Maximizing Anticancer Response with MPS1 and CENPE Inhibition Alongside Apoptosis Induction
Bárbara Pinto,
João P. N. Silva,
Patrícia M. A. Silva,
Daniel José Barbosa,
Bruno Sarmento,
Juliana Carvalho Tavares,
Hassan Bousbaa
Affiliations
Bárbara Pinto
UNIPRO—Oral Pathology and Rehabilitation Research Unit, University Institute of Health Sciences (IUCS), Cooperativa de Ensino Superior Politécnico e Universitário (CESPU), Rua Central de Gandra, 1317, 4585-116 Gandra, Portugal
João P. N. Silva
UNIPRO—Oral Pathology and Rehabilitation Research Unit, University Institute of Health Sciences (IUCS), Cooperativa de Ensino Superior Politécnico e Universitário (CESPU), Rua Central de Gandra, 1317, 4585-116 Gandra, Portugal
Patrícia M. A. Silva
UNIPRO—Oral Pathology and Rehabilitation Research Unit, University Institute of Health Sciences (IUCS), Cooperativa de Ensino Superior Politécnico e Universitário (CESPU), Rua Central de Gandra, 1317, 4585-116 Gandra, Portugal
Daniel José Barbosa
1H-TOXRUN—One Health Toxicology Research Unit, University Institute of Health Sciences, CESPU, CRL, 4585-116 Gandra, Portugal
Bruno Sarmento
i3S—Institute for Research and Innovation in Health, University of Porto, Rua Alfredo Allen 208, 4200-135 Porto, Portugal
Juliana Carvalho Tavares
Department of Physiology and Biophysics, Institute of Biological Sciences, Federal University of Minas Gerais (UFMG), Av.
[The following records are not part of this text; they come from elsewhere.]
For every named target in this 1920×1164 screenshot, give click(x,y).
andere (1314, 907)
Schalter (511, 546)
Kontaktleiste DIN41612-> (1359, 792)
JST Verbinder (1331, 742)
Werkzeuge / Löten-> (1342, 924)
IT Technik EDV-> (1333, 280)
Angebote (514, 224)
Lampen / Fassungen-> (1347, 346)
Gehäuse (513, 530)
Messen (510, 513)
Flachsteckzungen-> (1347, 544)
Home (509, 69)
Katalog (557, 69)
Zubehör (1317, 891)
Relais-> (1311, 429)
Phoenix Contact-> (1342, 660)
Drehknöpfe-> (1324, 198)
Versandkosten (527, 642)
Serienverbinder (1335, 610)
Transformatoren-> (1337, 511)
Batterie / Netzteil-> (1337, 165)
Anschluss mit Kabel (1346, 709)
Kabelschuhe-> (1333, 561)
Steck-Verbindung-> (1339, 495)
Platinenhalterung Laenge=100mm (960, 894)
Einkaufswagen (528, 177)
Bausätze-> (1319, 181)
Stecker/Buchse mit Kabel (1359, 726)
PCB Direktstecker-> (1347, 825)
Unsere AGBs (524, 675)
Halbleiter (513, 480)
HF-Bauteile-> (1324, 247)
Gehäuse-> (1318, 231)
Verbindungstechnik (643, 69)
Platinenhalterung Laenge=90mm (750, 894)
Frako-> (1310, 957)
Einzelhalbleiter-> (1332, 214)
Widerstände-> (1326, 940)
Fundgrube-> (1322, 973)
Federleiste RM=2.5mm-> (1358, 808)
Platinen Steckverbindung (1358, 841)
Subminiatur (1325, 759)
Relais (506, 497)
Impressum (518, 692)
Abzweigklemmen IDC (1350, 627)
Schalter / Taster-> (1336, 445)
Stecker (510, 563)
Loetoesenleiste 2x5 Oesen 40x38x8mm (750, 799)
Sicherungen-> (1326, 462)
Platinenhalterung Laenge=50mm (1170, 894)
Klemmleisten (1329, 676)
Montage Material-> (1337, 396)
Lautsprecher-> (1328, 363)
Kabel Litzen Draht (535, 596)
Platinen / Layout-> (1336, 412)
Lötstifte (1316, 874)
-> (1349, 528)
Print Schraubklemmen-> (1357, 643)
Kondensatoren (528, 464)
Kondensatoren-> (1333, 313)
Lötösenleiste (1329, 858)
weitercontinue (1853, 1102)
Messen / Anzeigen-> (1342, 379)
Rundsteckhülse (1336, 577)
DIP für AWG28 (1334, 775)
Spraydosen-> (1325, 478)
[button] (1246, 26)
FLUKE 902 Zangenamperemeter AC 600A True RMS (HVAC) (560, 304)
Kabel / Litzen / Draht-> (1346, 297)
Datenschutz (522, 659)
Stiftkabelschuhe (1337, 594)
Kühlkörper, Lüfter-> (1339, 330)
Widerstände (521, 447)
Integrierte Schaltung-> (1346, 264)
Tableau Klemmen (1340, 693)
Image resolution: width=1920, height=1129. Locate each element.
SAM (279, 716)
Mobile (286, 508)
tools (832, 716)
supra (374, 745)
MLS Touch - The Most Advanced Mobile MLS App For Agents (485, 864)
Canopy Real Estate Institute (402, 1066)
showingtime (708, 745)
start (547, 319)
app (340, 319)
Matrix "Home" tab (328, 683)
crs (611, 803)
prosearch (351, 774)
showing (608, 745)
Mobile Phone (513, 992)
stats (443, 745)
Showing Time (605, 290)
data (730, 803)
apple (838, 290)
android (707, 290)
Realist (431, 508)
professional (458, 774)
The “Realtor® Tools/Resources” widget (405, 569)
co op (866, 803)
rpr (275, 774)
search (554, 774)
Pres. Antônio Carlos, 6627, Belo Horizonte 31270-901, Brazil
Hassan Bousbaa
UNIPRO—Oral Pathology and Rehabilitation Research Unit, University Institute of Health Sciences (IUCS), Cooperativa de Ensino Superior Politécnico e Universitário (CESPU), Rua Central de Gandra, 1317, 4585-116 Gandra, Portugal
Antimitotic compounds, targeting key spindle assembly checkpoint (SAC) components (e.g., MPS1, Aurora kinase B, PLK1, KLP1, CENPE), are potential alternatives to microtubule-targeting antimitotic agents (e.g., paclitaxel) to circumvent resistance and side effects associated with their use. They can be classified into mitotic blockers, causing SAC-induced mitotic arrest, or mitotic drivers, pushing cells through aberrant mitosis by overriding SAC. These drugs, although advancing to clinical trials, exhibit unsatisfactory cancer treatment outcomes as monotherapy, probably due to variable cell fate responses driven by cyclin B degradation and apoptosis signal accumulation networks. We investigated the impact of inhibiting anti-apoptotic signals with the BH3-mimetic navitoclax in lung cancer cells treated with the selective CENPE inhibitor GSK923295 (mitotic blocker) or the MPS1 inhibitor BAY1217389 (mitotic driver). Our aim was to steer treated cancer cells towards cell death. BH3-mimetics, in combination with both mitotic blockers and drivers, induced substantial cell death, mainly through apoptosis, in 2D and 3D cultures. Crucially, these synergistic concentrations were less toxic to non-tumor cells. This highlights the significance of combining BH3-mimetics with antimitotics, either blockers or drivers, which have reached the clinical trial phase, to enhance their effectiveness.